(Task inputs)
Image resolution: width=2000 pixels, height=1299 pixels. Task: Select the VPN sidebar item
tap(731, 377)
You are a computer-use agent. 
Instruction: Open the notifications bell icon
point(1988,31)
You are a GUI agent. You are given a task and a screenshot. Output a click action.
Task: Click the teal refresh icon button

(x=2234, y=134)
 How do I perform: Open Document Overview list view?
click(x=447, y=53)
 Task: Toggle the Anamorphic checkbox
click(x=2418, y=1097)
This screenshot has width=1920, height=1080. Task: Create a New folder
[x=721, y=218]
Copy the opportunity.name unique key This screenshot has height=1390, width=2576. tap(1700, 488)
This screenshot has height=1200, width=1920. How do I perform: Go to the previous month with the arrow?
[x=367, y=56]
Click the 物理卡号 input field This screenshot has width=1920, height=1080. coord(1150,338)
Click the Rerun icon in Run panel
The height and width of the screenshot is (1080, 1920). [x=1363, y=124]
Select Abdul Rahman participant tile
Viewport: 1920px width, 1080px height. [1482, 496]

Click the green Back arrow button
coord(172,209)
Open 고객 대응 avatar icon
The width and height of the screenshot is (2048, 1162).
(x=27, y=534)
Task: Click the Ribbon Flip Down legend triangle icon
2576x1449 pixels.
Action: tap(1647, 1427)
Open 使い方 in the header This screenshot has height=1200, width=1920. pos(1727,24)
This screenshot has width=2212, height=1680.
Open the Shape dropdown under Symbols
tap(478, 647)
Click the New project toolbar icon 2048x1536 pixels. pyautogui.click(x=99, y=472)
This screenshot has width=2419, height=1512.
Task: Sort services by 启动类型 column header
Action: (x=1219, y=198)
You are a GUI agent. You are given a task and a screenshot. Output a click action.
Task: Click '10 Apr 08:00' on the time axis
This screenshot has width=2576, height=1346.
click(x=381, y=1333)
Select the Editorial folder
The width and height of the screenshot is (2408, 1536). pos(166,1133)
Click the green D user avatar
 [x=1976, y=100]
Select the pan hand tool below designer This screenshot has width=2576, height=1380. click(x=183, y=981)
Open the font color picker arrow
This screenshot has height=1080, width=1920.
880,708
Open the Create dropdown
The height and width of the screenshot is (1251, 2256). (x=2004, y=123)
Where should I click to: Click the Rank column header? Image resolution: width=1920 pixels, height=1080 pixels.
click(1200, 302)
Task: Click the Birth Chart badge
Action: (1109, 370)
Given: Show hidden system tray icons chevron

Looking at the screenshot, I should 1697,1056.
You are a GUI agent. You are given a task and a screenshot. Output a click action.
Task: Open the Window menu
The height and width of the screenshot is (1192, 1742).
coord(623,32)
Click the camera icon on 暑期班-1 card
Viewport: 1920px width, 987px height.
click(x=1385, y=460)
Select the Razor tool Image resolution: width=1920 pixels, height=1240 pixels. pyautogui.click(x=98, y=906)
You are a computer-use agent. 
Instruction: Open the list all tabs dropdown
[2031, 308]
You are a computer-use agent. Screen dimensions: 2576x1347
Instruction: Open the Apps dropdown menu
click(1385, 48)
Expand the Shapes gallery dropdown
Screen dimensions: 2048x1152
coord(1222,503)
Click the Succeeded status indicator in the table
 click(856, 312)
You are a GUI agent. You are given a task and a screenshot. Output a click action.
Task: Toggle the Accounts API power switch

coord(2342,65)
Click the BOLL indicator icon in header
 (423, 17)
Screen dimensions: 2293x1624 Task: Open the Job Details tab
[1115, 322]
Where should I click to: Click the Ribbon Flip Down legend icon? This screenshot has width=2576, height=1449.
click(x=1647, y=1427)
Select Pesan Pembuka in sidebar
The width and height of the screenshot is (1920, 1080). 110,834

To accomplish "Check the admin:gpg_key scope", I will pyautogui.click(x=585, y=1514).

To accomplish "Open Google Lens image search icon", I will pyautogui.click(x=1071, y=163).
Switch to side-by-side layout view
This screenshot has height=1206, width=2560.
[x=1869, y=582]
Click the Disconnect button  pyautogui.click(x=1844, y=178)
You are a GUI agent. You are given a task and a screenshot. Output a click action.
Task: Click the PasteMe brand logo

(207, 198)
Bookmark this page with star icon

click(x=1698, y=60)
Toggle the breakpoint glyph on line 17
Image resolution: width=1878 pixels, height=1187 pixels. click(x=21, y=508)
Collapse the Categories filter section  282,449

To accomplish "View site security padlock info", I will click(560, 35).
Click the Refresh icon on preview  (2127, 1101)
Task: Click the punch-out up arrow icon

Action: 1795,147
(End Task inputs)
### Instructions to follow
Retype the material word for word, including every line.

### Exercise output
Image resolution: width=2000 pixels, height=1299 pixels. Task: Select the VPN sidebar item
tap(731, 377)
You are a computer-use agent. 
Instruction: Open the notifications bell icon
point(1988,31)
You are a GUI agent. You are given a task and a screenshot. Output a click action.
Task: Click the teal refresh icon button

(x=2234, y=134)
 How do I perform: Open Document Overview list view?
click(x=447, y=53)
 Task: Toggle the Anamorphic checkbox
click(x=2418, y=1097)
This screenshot has width=1920, height=1080. Task: Create a New folder
[x=721, y=218]
Copy the opportunity.name unique key This screenshot has height=1390, width=2576. tap(1700, 488)
This screenshot has height=1200, width=1920. How do I perform: Go to the previous month with the arrow?
[x=367, y=56]
Click the 物理卡号 input field This screenshot has width=1920, height=1080. coord(1150,338)
Click the Rerun icon in Run panel
The height and width of the screenshot is (1080, 1920). [x=1363, y=124]
Select Abdul Rahman participant tile
Viewport: 1920px width, 1080px height. [1482, 496]

Click the green Back arrow button
coord(172,209)
Open 고객 대응 avatar icon
The width and height of the screenshot is (2048, 1162).
(x=27, y=534)
Task: Click the Ribbon Flip Down legend triangle icon
2576x1449 pixels.
Action: tap(1647, 1427)
Open 使い方 in the header This screenshot has height=1200, width=1920. pos(1727,24)
This screenshot has width=2212, height=1680.
Open the Shape dropdown under Symbols
tap(478, 647)
Click the New project toolbar icon 2048x1536 pixels. pyautogui.click(x=99, y=472)
This screenshot has width=2419, height=1512.
Task: Sort services by 启动类型 column header
Action: (x=1219, y=198)
You are a GUI agent. You are given a task and a screenshot. Output a click action.
Task: Click '10 Apr 08:00' on the time axis
This screenshot has width=2576, height=1346.
click(x=381, y=1333)
Select the Editorial folder
The width and height of the screenshot is (2408, 1536). pos(166,1133)
Click the green D user avatar
 [x=1976, y=100]
Select the pan hand tool below designer This screenshot has width=2576, height=1380. click(x=183, y=981)
Open the font color picker arrow
This screenshot has height=1080, width=1920.
880,708
Open the Create dropdown
The height and width of the screenshot is (1251, 2256). (x=2004, y=123)
Where should I click to: Click the Rank column header? Image resolution: width=1920 pixels, height=1080 pixels.
click(1200, 302)
Task: Click the Birth Chart badge
Action: (1109, 370)
Given: Show hidden system tray icons chevron

Looking at the screenshot, I should 1697,1056.
You are a GUI agent. You are given a task and a screenshot. Output a click action.
Task: Open the Window menu
The height and width of the screenshot is (1192, 1742).
coord(623,32)
Click the camera icon on 暑期班-1 card
Viewport: 1920px width, 987px height.
click(x=1385, y=460)
Select the Razor tool Image resolution: width=1920 pixels, height=1240 pixels. pyautogui.click(x=98, y=906)
You are a computer-use agent. 
Instruction: Open the list all tabs dropdown
[2031, 308]
You are a computer-use agent. Screen dimensions: 2576x1347
Instruction: Open the Apps dropdown menu
click(1385, 48)
Expand the Shapes gallery dropdown
Screen dimensions: 2048x1152
coord(1222,503)
Click the Succeeded status indicator in the table
 click(856, 312)
You are a GUI agent. You are given a task and a screenshot. Output a click action.
Task: Toggle the Accounts API power switch

coord(2342,65)
Click the BOLL indicator icon in header
 (423, 17)
Screen dimensions: 2293x1624 Task: Open the Job Details tab
[1115, 322]
Where should I click to: Click the Ribbon Flip Down legend icon? This screenshot has width=2576, height=1449.
click(x=1647, y=1427)
Select Pesan Pembuka in sidebar
The width and height of the screenshot is (1920, 1080). 110,834

To accomplish "Check the admin:gpg_key scope", I will pyautogui.click(x=585, y=1514).

To accomplish "Open Google Lens image search icon", I will pyautogui.click(x=1071, y=163).
Switch to side-by-side layout view
This screenshot has height=1206, width=2560.
[x=1869, y=582]
Click the Disconnect button  pyautogui.click(x=1844, y=178)
You are a GUI agent. You are given a task and a screenshot. Output a click action.
Task: Click the PasteMe brand logo

(207, 198)
Bookmark this page with star icon

click(x=1698, y=60)
Toggle the breakpoint glyph on line 17
Image resolution: width=1878 pixels, height=1187 pixels. click(x=21, y=508)
Collapse the Categories filter section  282,449

To accomplish "View site security padlock info", I will click(560, 35).
Click the Refresh icon on preview  (2127, 1101)
Task: Click the punch-out up arrow icon

Action: 1795,147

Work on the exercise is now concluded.